組織の API を改善/保護するためのベスト・プラクティス
API の保護は難しく、従来のセキュリティ・ソリューションでは、API エコシステムの技術的な問題に対して、適切な対応がとれない。そのため、以下のベスト・プラクティスを実施することで、セキュリティ体制を改善し、API と 組織を保護していくべきだ。
セキュリティの優先順位付け
API のセキュリティは後回しにすべきではない。API の開発/開始から配備/統合に至るまで、セキュリティを優先させることが、API のセキュリティを確保する鍵である。専用の API セキュリティ・ツールに従い、API のセキュリティを強化することで、API を構築/統合する際の、セキュリティ要件が概説される。
安全な API 設計/開発の推進
安全とは言えないデザインは、OWASP が強調する攻撃ベクターの1つになる。API を開発するための安全なコーディング/コンフィグレーションのプラクティスを作成する必要がある。それは、OWASP のアプリケーション・セキュリティ検証基準に従うことで実現される。
組織の API を文書化する
API をセキュアにする前に、まず組織で稼働している、すべての API を把握する必要がある。最適なアプローチは、API トラフィックを継続的にスキャンし、動的なインベントリを作成する API セキュリティ・ツールの活用である。 このようなツールは、API の文書化や、設計のレビュー、セキュリティのテスト/保護に役立つ。
強力な認証/許可ソリューションの実装
OWASP が述べるように、典型的な API 攻撃を引き起こす認証/許可の失敗は、不十分あるいは存在しない認証/認可に起因する。API は、組織のデータベースへのゲートウェイになり得るため、強力な認証/認可を実装した厳格なアクセス制御を行う必要がある。OAuth や OpenID Connect のような強固な認証ソリューションを、可能な限り統合する必要がある。
最小特権原則の導入
情報セキュリティにおいて、ユーザー/プログラム/プロセス/デバイス/システムは、最小限の情報に対するアクセスのみに制約する必要がある。それぞれにとって、タスクを完了するために必要な、最小限のアクセスのみを許可する必要がある。この原則は、API にも適用される。開発者とセキュリティ・チームに適切なアクセス権を与え、タスクが完了した時点で、そのアクセス権を剥奪する。
API セキュリティ・テストの実施
API を実運用に移す前に、API における脆弱性の有無を調べるために、API テストを実施する。このようなテストにより、API の脆弱性は、悪用される前に特定される。
ランタイム・プロテクションの導入
動的なランタイム保護は、ビジネス・ロジックのギャップを狙った攻撃からの保護に役立つ。
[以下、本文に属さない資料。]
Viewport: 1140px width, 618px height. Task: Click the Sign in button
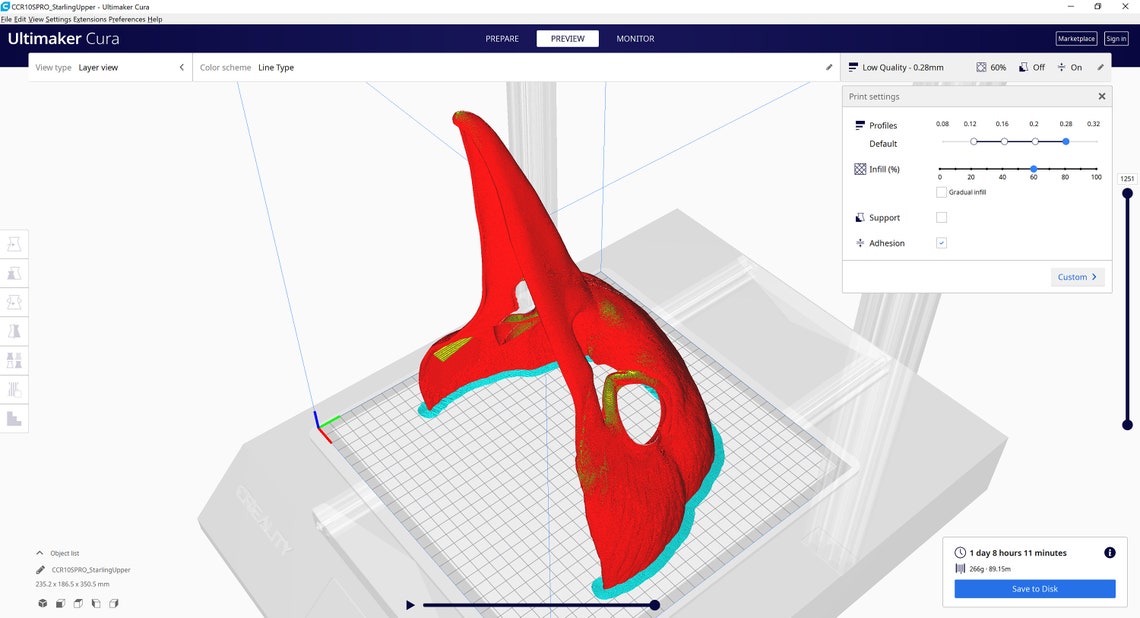click(x=1115, y=38)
それらの攻撃方法は、実運用へ移行する前の API セキュリティ・テストでは見つけられない。開発者が完璧なコードを書くことはあり得ないと捉え、脅威アクターによる API 操作を阻止するための、API ランタイム保護が必要になる。
暗号化によるネットワーク制御の実装
API により送信されるデータを暗号化することは、API セキュリティにとって不可欠である。トラフィックは TLS (Transport Layer Security) を使って暗号化する必要がある。API はアプリケーション間で機密データを交換するため、API のペイロードを暗号化する必要がある。
入力の検証
エンドポイントから API を介して入力されたデータは、サーバーに受け入れられる前にチェックされ、検証されるべきだ。SQL インジェクションや XML ボムを防ぐために、JSON や XML スキーマの検証を行い、パラメータを確認する必要がある。
まとめ
API は、最新のアプリケーションを構築する上で不可欠なものとなっている。API がハッキングされると、データ漏洩につながり、セキュリティ・インシデントを引き起こす可能性が生じる。API は、一般的に、機密性の高いソフトウェア機能やデータへのアクセスに使用されるため、徐々に主要な攻撃対象になってきている。組織の最終目標は、強力な API セキュリティ・ポリシーを確立して実装し、それを積極的に管理することになる。
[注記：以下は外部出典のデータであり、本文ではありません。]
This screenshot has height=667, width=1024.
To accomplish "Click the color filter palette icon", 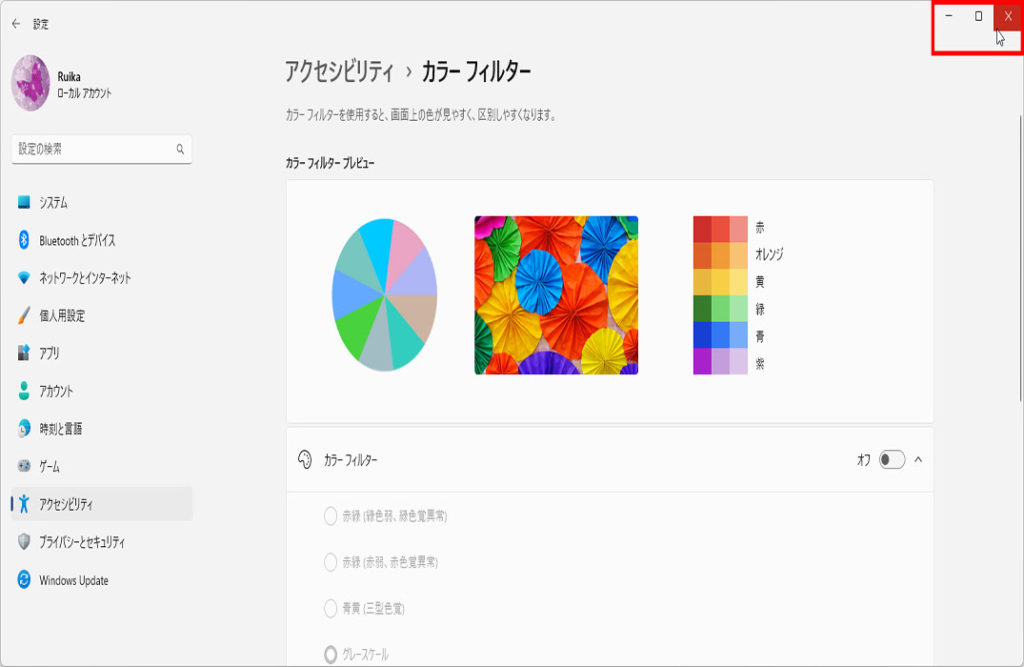I will (305, 460).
文中でも参照されている OWASP API Top-10 ですが、2021年10月に詳細な記事をポストしていますので、よろしけれは ご参照ください。過去 12ヶ月における API 攻撃のトラフィック量が 681% 増加しているという、VentureBeat の記事 Report: 681% increase in API attacks for customers in 2021 は、2022年3月に発行されているものなので、この数値は 2021年を通したものだと推測できます。